The boys anxiously lined up, watched as the first child was called to meet the instructor by the stack of boards. He clumsily got into his stance, told the board with little assurance that he would break it with his front kick. Then tried over and over. The board didn’t break. I knew this whole event was a mistake. I wanted to call it quits. I looked about the room for this child’s parents, where were they? Why weren’t they saying, no, maybe he isn’t ready? Still it carried on, the instructor encouraging, giving pointers, inspiring. She reminded him of the correct stance, got him fired up. When his kick landed on the board with enough force to split it in two, the room erupted in joy. A collective celebration for this child who then got his stripe of confidence across his belt. Many children were able to land one blow and split the wood, some needed more chances. Plum did it in two. Each boy was on his own journey of self-discovery, conquering more than the board. Their desire to be stronger, to be little ninjas, to be bigger and tougher outweighed their fear and doubt, overcame their hunger and their wiggles.

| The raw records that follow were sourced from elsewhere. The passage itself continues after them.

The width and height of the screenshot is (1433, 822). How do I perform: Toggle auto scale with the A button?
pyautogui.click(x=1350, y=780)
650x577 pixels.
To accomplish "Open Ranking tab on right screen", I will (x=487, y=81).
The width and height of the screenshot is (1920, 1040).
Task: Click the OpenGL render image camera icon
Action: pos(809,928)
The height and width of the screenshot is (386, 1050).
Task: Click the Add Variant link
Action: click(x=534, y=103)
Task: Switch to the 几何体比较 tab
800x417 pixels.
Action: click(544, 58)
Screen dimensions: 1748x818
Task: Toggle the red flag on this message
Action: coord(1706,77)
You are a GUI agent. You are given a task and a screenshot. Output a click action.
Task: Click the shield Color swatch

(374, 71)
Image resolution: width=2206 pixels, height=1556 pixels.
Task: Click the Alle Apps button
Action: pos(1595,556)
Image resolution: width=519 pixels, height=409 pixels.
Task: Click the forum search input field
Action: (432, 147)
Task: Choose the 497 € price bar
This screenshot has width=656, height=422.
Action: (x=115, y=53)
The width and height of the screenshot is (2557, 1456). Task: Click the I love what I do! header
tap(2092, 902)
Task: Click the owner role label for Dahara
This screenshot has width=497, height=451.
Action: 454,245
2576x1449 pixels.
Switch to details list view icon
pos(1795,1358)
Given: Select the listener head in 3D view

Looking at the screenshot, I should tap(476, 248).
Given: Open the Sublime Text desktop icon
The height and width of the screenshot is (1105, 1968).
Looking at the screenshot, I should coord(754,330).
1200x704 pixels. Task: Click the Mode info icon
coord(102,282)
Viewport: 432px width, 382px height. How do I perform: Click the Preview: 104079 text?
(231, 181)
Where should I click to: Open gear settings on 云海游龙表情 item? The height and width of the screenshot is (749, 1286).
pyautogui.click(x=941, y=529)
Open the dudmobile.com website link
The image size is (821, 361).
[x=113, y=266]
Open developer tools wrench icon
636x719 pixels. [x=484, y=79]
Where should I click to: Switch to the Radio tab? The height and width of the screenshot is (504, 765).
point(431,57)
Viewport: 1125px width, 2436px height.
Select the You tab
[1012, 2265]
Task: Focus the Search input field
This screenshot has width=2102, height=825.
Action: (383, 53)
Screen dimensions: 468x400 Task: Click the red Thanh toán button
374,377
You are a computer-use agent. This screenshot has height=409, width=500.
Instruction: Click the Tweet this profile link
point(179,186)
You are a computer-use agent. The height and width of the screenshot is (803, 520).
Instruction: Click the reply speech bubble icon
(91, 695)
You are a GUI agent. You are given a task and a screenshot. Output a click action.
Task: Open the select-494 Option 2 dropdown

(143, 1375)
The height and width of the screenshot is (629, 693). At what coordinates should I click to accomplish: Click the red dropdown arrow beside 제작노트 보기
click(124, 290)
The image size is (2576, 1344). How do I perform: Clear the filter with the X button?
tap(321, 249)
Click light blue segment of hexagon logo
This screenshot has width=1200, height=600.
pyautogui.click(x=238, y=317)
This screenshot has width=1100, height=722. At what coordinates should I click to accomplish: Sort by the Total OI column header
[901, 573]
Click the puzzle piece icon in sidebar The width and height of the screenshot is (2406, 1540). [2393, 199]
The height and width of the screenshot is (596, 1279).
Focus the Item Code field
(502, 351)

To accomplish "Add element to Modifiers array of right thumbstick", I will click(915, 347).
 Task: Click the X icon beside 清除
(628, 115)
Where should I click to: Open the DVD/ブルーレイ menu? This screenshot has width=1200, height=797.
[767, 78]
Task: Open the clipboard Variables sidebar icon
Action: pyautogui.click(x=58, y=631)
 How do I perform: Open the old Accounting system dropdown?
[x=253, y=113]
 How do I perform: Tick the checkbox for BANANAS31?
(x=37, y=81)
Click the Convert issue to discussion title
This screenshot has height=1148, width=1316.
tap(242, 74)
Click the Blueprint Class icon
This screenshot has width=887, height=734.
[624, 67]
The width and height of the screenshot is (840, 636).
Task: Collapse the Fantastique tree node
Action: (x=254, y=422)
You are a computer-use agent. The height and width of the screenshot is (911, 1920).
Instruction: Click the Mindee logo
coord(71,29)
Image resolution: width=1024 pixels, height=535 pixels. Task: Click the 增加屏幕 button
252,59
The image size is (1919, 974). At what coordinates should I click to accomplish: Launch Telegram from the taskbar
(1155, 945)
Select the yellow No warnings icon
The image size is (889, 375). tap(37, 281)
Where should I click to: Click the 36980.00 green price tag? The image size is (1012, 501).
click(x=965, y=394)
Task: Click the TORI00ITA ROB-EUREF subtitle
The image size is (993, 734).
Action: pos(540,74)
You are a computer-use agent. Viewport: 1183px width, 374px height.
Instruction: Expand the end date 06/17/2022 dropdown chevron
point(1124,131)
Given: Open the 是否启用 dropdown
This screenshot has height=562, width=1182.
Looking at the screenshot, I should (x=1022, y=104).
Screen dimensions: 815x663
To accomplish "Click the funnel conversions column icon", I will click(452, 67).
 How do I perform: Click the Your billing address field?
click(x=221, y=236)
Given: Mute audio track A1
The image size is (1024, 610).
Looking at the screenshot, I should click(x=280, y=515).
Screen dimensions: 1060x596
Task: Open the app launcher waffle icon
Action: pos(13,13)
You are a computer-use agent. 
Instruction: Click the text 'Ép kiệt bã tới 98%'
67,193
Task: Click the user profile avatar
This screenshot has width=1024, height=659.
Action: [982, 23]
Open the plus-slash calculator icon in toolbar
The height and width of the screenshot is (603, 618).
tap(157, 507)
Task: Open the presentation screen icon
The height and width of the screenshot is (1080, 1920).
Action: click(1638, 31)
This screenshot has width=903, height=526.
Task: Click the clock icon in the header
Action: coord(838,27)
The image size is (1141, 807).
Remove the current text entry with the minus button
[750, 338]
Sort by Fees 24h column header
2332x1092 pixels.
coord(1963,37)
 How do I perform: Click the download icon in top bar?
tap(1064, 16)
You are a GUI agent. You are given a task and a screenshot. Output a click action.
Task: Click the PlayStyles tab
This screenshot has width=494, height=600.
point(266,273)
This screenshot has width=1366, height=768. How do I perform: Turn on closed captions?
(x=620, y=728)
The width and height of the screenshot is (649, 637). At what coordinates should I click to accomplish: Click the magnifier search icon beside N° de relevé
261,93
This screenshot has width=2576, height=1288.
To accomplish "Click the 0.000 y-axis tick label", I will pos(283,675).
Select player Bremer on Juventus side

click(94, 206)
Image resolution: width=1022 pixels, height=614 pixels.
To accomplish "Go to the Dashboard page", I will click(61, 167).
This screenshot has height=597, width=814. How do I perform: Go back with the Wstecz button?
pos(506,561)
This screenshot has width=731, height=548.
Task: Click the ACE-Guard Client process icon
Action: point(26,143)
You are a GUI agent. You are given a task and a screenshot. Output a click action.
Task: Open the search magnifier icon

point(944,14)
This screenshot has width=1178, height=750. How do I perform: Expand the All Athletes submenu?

I watched as these little boys were promoted after they practiced for weeks through hard choices to show that their will could be channeled into their goals. They could do it if they wanted it badly enough. The same goes for parenting, all the day-to-day rough decisions prepare us to set aside our needs and focus on the goal. I realized I am just too tired, too spent doing such hard work. My soul aches for those who have to make these daily hard choices. My desire is to make cookies for all the children and see that they have pencils. God knows we always need grandmas, but we most assuredly need more DoJos. My heart is over-flowing with gratitude for this young woman who inspired a room of ruffians to be their best selves. They all broke the board, she didn’t quit until they did. No one walked away until they achieved the goal. The split some wood with a kick, I feel sure they will all remember that moment, the exact moment when each boy realized he could achieve greatness.
(It should be noted that this class also held ONE LITTLE GIRL, for clarity sake I did not write about her. She deserves a story all her own. She inspired me. Her book work was done before anyone else, she sat up straighter, she listened better, she knew the moves quicker and she won almost every game. She blew the boys away. She broke the board in one kick. She probably weighs 40lbs. She will be the star of another story, many stories I am sure. Also, she always had her own pencil and never got up for popcorn.)